🤖 AI Summary
This work proposes a Bayesian framework based on variational system identification (VSI) to address the identification of partial differential equation (PDE) governing operators and quantification of their uncertainties in noisy spatiotemporal data. The method constructs the likelihood function in the weak-form residual space for the first time, effectively accommodating heteroscedastic and correlated errors, and integrates a sequential operator elimination strategy to handle model-form uncertainty. By leveraging weak-form residual mapping, lagged covariance updates, generalized least squares estimation, and conjugate posterior approximations, it synergistically combines gradient-based and particle-based Bayesian inference while avoiding repeated forward PDE solves. Numerical experiments on the Fokker–Planck and two-field Cahn–Hilliard equations demonstrate that the approach accurately recovers active operators and parameters, exhibits superior robustness over classical VSI, and yields reliable posterior uncertainty estimates for both parameters and derived physical quantities.
📝 Abstract
We consider system identification for discovering parameterized operators in governing partial differential equations (PDEs) from noisy spatiotemporal data.

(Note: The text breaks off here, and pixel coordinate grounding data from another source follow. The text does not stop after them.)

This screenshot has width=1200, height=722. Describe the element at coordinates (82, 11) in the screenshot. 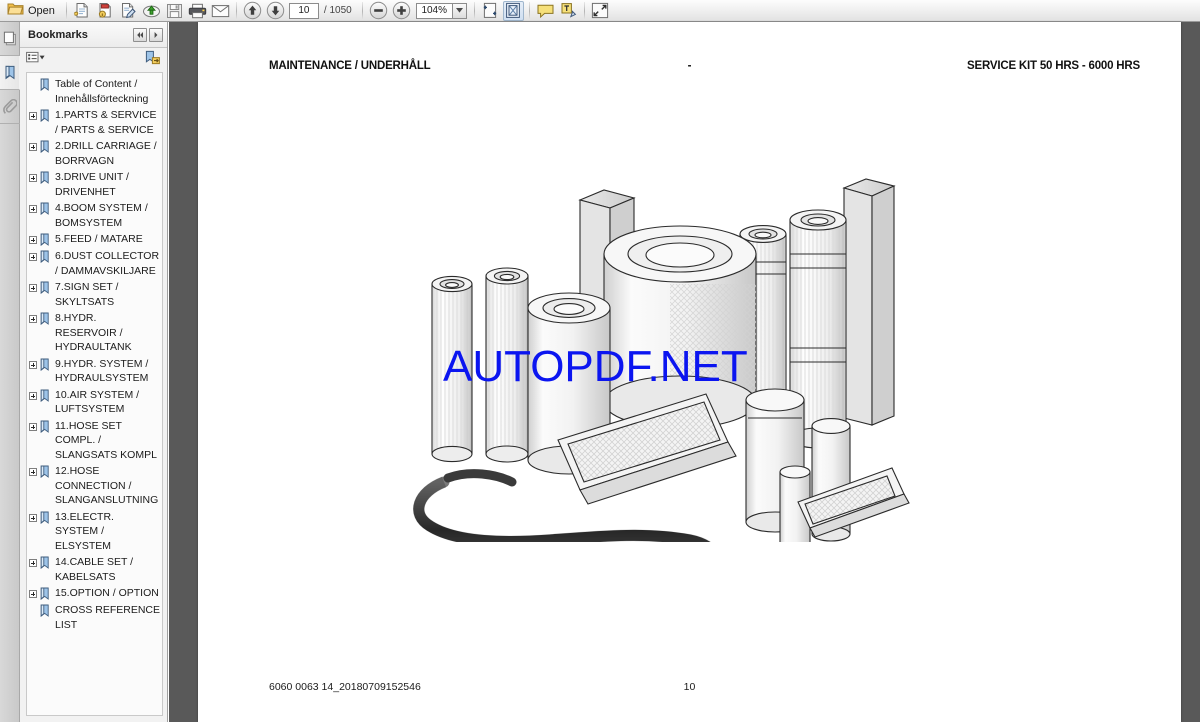

I see `save-a-copy-icon` at that location.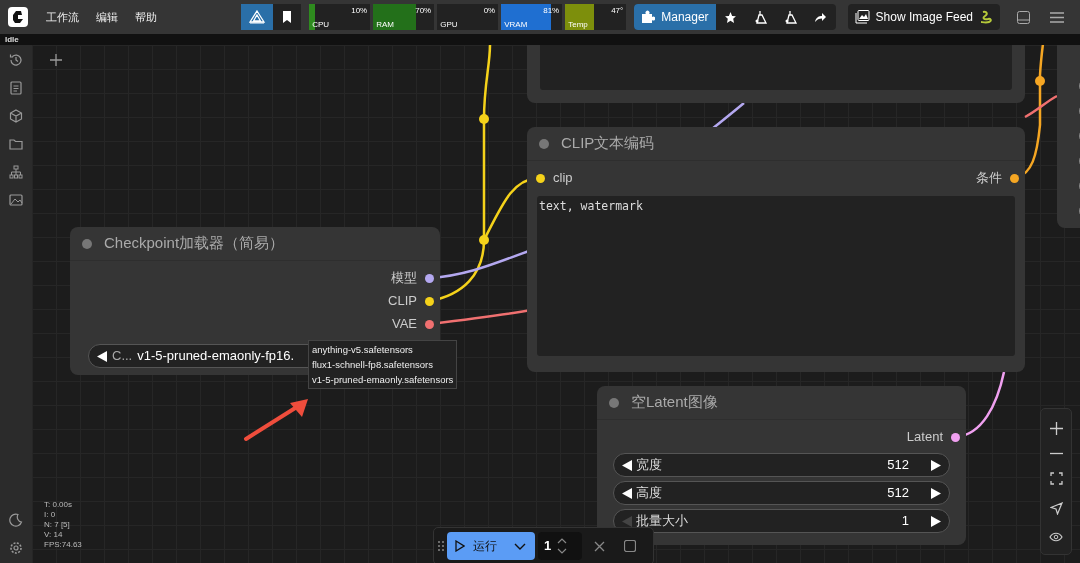 Image resolution: width=1080 pixels, height=563 pixels. I want to click on folder-icon, so click(16, 144).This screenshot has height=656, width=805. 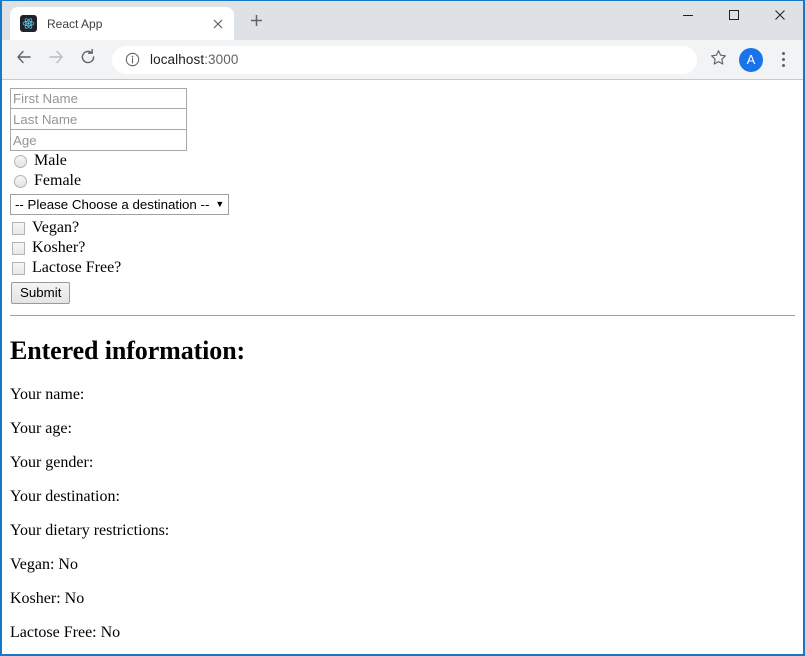 I want to click on window-close-button, so click(x=780, y=17).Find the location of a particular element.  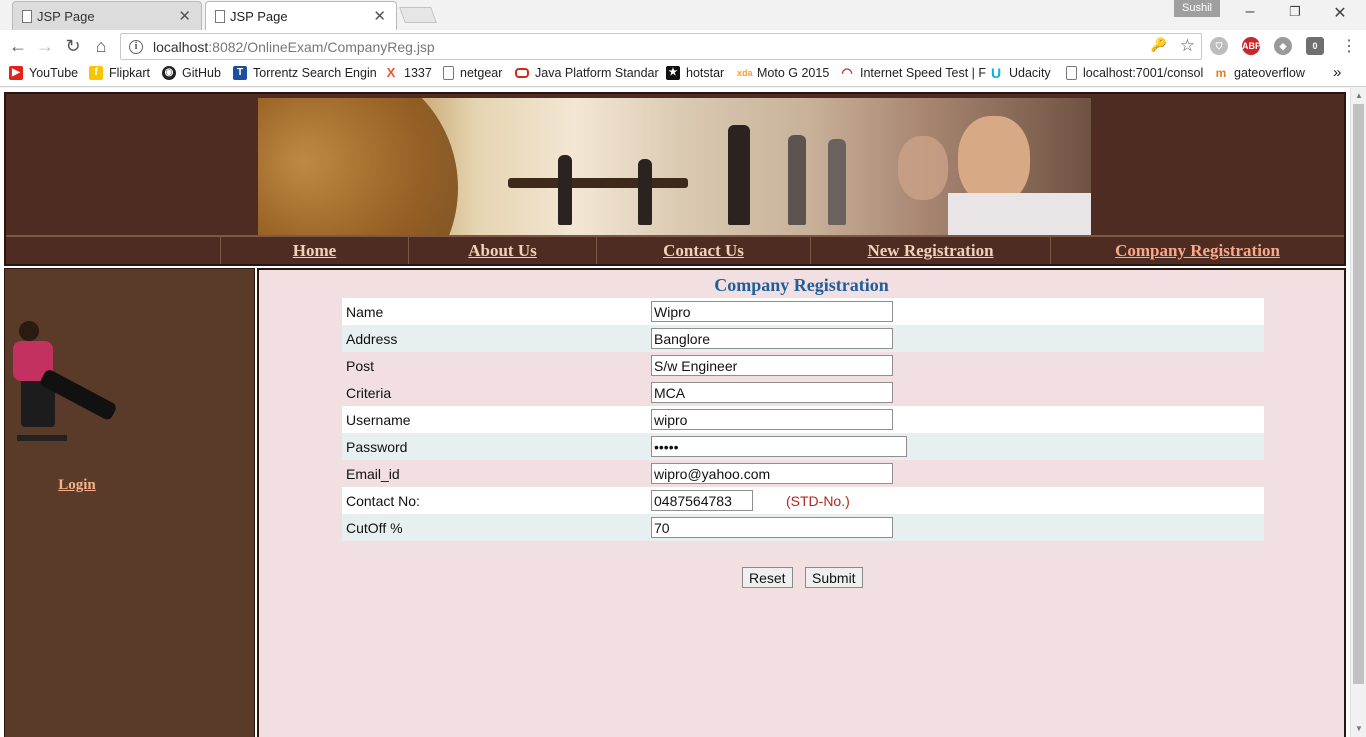

back-arrow-icon: ← is located at coordinates (18, 46).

Building on variational system identification (VSI), which identifies PDEs through Galerkin weak-form residuals, we develop a Bayesian VSI (B-VSI) framework for operator selection, parameter estimation, and uncertainty quantification. The central idea is to define the likelihood directly in weak-form residual space by propagating observation uncertainty through the weak-form residual map. The resulting likelihood captures heteroscedastic and correlated residual errors while avoiding repeated forward PDE solves during inference. For efficient computation, we use lagged-covariance updates that yield generalized least-squares estimates and conjugate posterior approximations when applicable, together with gradient-based and particle-based methods for more general priors and posterior structures. Model-form uncertainty is handled through sequential operator elimination guided by a residual-space Bayesian information criterion. We demonstrate the framework on state-linear and nonlinear PDEs, including the Fokker--Planck equation and a two-field Cahn--Hilliard equation. The results show that B-VSI accurately recovers active operators and coefficients from noisy data, improves robustness relative to classical VSI, and provides posterior uncertainty estimates for coefficients and derived physical quantities.